I SOGNI DEL MIOPE, LA SAGGEZZA DEL PRESBITE

[Amedeo Tosi – 06.03.2016] Il miope ha spesso il volto di chi sa raccontare, al mattino, frammenti o corpose storie vissute nel sogno della notte. Magari per chiedere auspici e interpretazioni alla cabala del lotto. Ma a chi -come chi scrive e molti altri- non ha mai creduto alle oniriche premonizioni o ammonizioni, altro non resta che dare il buongiorno al nuovo giorno svegliandosi con strascico di amarezza per aver rivissuto, di notte, lavori che premono, angustie di luoghi scomodi, rapporti spesso indifferenti, coincidenze perdute, nostalgie. Così, dopo aver inforcato gli occhiali per correggere l’incalzante imperfezione visiva che mi rende simile al miope, cioé a colui costantemente alle prese con un orizzonte sempre meno nitido, in barba ai mestieranti interpreti del «notturno speculare al diurno» archivio la vicenda godendomi il vantaggio di dire che tutto è stato sogno. E, in cuor mio, pensando: quanto sarebbe più utile e prezioso se i prolissi narratori del sogno sapessero invece aiutarci a fissare i momenti creativi emersi nottetempo, invece che pensare solo al loro miope tornaconto immediato. Perché, dormendo, talora succede di elaborare a lungo discorsi; riflessioni da svolgere in relazioni; logiche concatenazioni, scritti e titoli incisivi; risposte convincenti a problemi incalzanti. E intuizioni bellissime, o espressioni poetiche. Tutto in sogno. Con sequenzialità fluenti. Invenzioni che puntualmente, al risveglio, come una bolla di sapone, svaniscono nel nulla e per sempre nel dimenticatoio; creatività da sogno, ma senza l’opzione «ripristina la memoria»; petali di mistero mossi dalla brezza di altre vite segrete indicibili e talora incredibili. Che testimoniano la presenza di energie di cui chissà quando l’umano essere, alla prese con la propria quotidiana miopia, potrà godere.

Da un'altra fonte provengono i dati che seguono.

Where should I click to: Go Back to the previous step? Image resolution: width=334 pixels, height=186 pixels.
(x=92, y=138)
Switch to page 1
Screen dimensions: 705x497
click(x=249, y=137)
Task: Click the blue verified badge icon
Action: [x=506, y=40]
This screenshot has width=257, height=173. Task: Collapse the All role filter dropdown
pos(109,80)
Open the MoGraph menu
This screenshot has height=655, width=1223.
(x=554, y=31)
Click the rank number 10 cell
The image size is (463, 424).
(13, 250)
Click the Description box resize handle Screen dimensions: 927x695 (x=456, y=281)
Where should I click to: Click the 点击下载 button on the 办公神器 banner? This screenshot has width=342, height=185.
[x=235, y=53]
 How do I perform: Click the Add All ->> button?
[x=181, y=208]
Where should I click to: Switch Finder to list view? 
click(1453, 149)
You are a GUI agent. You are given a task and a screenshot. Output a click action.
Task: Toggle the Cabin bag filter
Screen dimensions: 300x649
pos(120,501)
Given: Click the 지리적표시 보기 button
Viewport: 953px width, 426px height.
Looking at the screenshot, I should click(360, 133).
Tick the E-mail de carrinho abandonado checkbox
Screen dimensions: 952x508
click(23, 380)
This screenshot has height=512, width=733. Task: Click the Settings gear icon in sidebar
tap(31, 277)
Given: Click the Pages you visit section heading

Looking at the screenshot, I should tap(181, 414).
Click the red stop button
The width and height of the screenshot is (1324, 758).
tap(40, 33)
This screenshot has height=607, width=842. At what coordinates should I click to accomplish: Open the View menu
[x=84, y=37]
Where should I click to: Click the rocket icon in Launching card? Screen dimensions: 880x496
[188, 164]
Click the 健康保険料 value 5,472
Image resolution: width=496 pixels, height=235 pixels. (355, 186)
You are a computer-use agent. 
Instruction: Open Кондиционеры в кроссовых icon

Per il presbite, invece, le considerazioni sono ben altre. A partire dal vocabolario, che lo etichetta come colui che vede gli oggetti lontani meglio che i vicini. Così può leggere le ingombranti notizie stampate sulle ingombranti pagine del giornale tenendole a dovuta distanza, con le braccia stese in avanti e la testa arretrata. A lui gli occhiali servono solo per scrivere o chiamare qualcuno al cellulare. Poi, sì, deve guardarsi bene quando apre una porta o scende le scale: in agguato l’insidia fastidiosa dello spigolo sporgente o dell’ultimo gradino. Ma non teme le cataratte, anche se si vive, ormai, di laser e ricambi. E, come dicono, chi nasce oggi, morirà centenario e potrà cambiare tutti i suoi organi in corsa; come nei pit-stop le macchine di Formula 1. Comunque, consolazione per tutti. Anche per il presbite d’oggi. Perché, avanzando negli anni, si modifica pure la vista interiore. Per vedere più lontano. Diventare più saggi. Solo che, talora, anche nella vita le cose più prossime intrigano. Non vedi l’ultimo gradino della tua storia. Ti ritrovi a notare con incredulità contraddizioni inaspettate. Ti scontri con novità sorprendenti. Ma vedi meglio da lontano. E basta non mettere gli occhiali per guardare troppo da vicino. (am.t.)